En América Latina, el proyecto independentista de idealistas como Francisco de Miranda, quien propuso la construcción de una gran nación americana que rivalizara con el proyecto de los Estados Unidos, fracaso rotundamente ya que las élites y quienes lideraron las independencias, solo aprovecharon la coyuntura de crisis monárquica en España, para expulsar del poder a los peninsulares y reemplazar a estos por miembros de las élites de criollos que terminaron extendiendo su poder económico al político, para lo cual, emplearon la fachada republicana que construyó un desprecio ferviente hacia la herencia monárquica española, una imagen distorsionada que le permitió al tirano de turno, escribir constituciones a placer en busca de legitimar sus ambiciones. Este vicio continua hasta el presente, y lo vemos en casos como el venezolano, donde por medio de una constituyente se legitimó una clase política que ha desangrado a todo un país, o vemos las paradojas de la política chilena, en donde su población se manifestó en contra de la propuesta de una constitución socialista radical que pretendió reemplazar la constitución aprobada en tiempos de la dictadura militar del General Pinochet; paradójicamente este país alcanzó un desarrollo económico sin igual bajo esta Carta Magna aun vigente.

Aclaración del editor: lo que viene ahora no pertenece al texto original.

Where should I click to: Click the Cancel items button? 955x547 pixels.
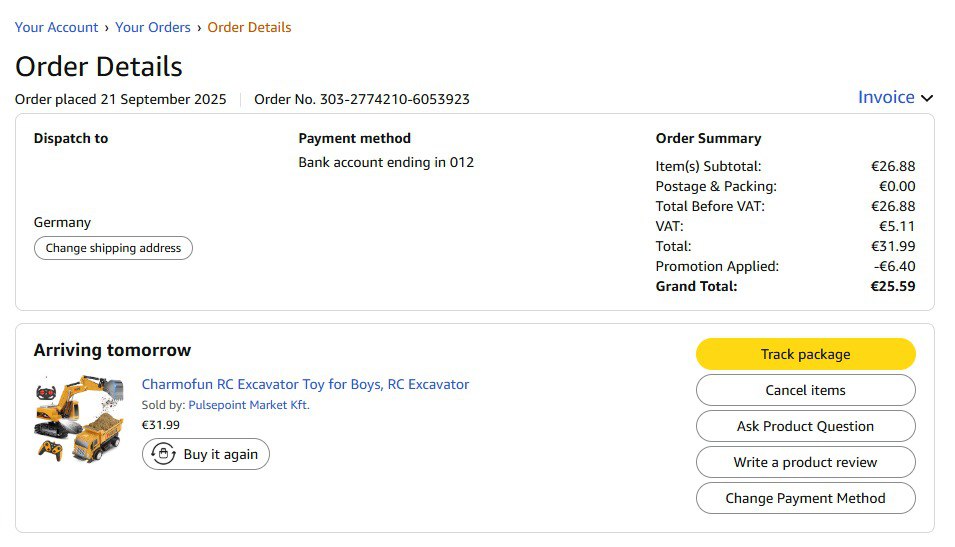[805, 390]
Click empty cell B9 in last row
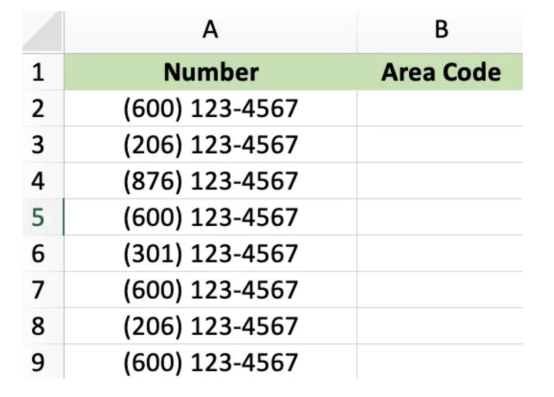This screenshot has height=397, width=554. [x=440, y=362]

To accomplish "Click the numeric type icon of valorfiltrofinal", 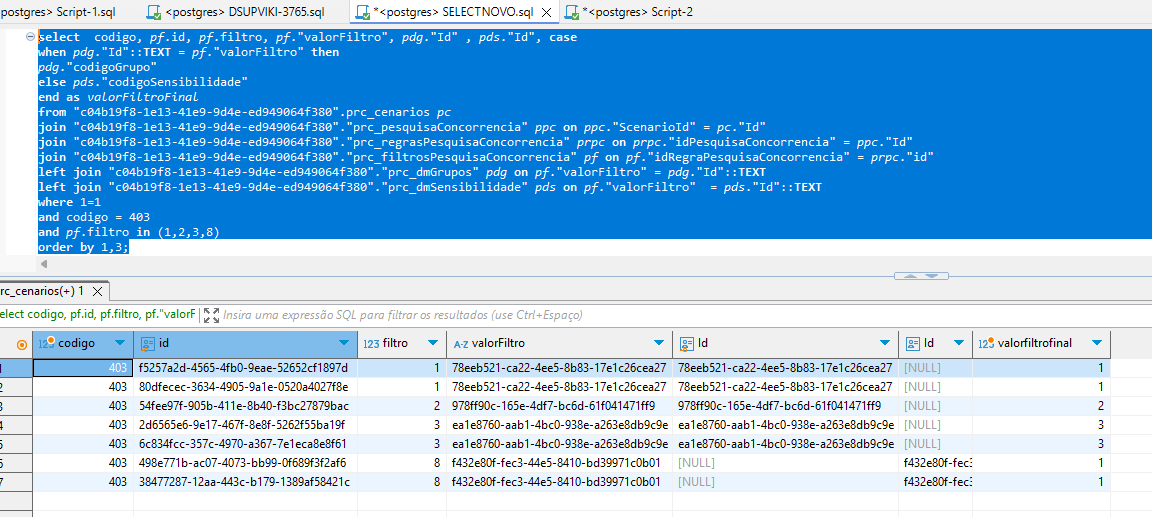I will [984, 343].
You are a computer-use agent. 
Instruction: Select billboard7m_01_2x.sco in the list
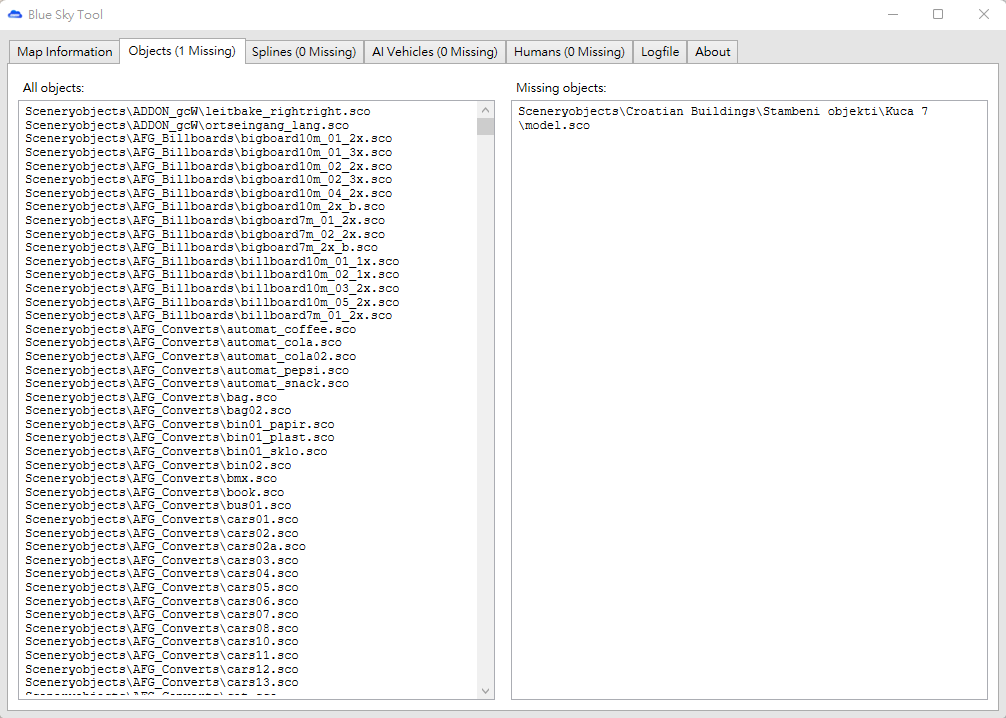coord(209,316)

Así, mientras que los Estados Unidos desde el siglo XIX construyó relaciones de respeto con su antiguo colonizador, en América Latina se sigue despreciando en amplios sectores el legado colonial español. Mientras que en los Estados Unidos se planteó desde su fundación el reto de ser una gran nación que superó el éxito de su antiguo imperio dominador, en América Latina los políticos y amplios sectores intelectuales se siguen victimizando, demandando disculpas, perdones por el genocidio, el robo del oro, y otros reproches como recientemente los planteó el presidente de México, manipulando la historia al desconocer que muchos pueblos indígenas se aliaron y lucharon hombro a hombro con los españoles, en rechazo al dominio del Imperio Azteca. Ese espejo de desprecio lleno de complejos hacia España revela nuestras incapacidades y la mediocridad de nuestras élites políticas en el diseño de proyectos nacionales exitosos y no manipulados al capricho del tirano, dictador o populista de turno.
El dilema de América Latina sigue siendo la incapacidad sus habitantes en aceptar su pasado histórico, en vez de sentirse avergonzado y victimizado. El caso de Colombia es una síntesis de esas carencias. Un gobierno del “cambio” que supuestamente significaba una ruptura con la política tradicional, ha logrado en tan solo unas semanas, mostrarnos una nueva cara repleta de políticos corruptos, borrachos o ministros incapaces y sin ninguna preparación. Tal vez sea el momento de dejar de culpar a España y su Monarquía por nuestros errores y aceptar la necesidad de consolidar un sistema democrático con un progreso efectivo de nuestras sociedades, un propósito que parece en nuestros tiempos algo completamente imposible.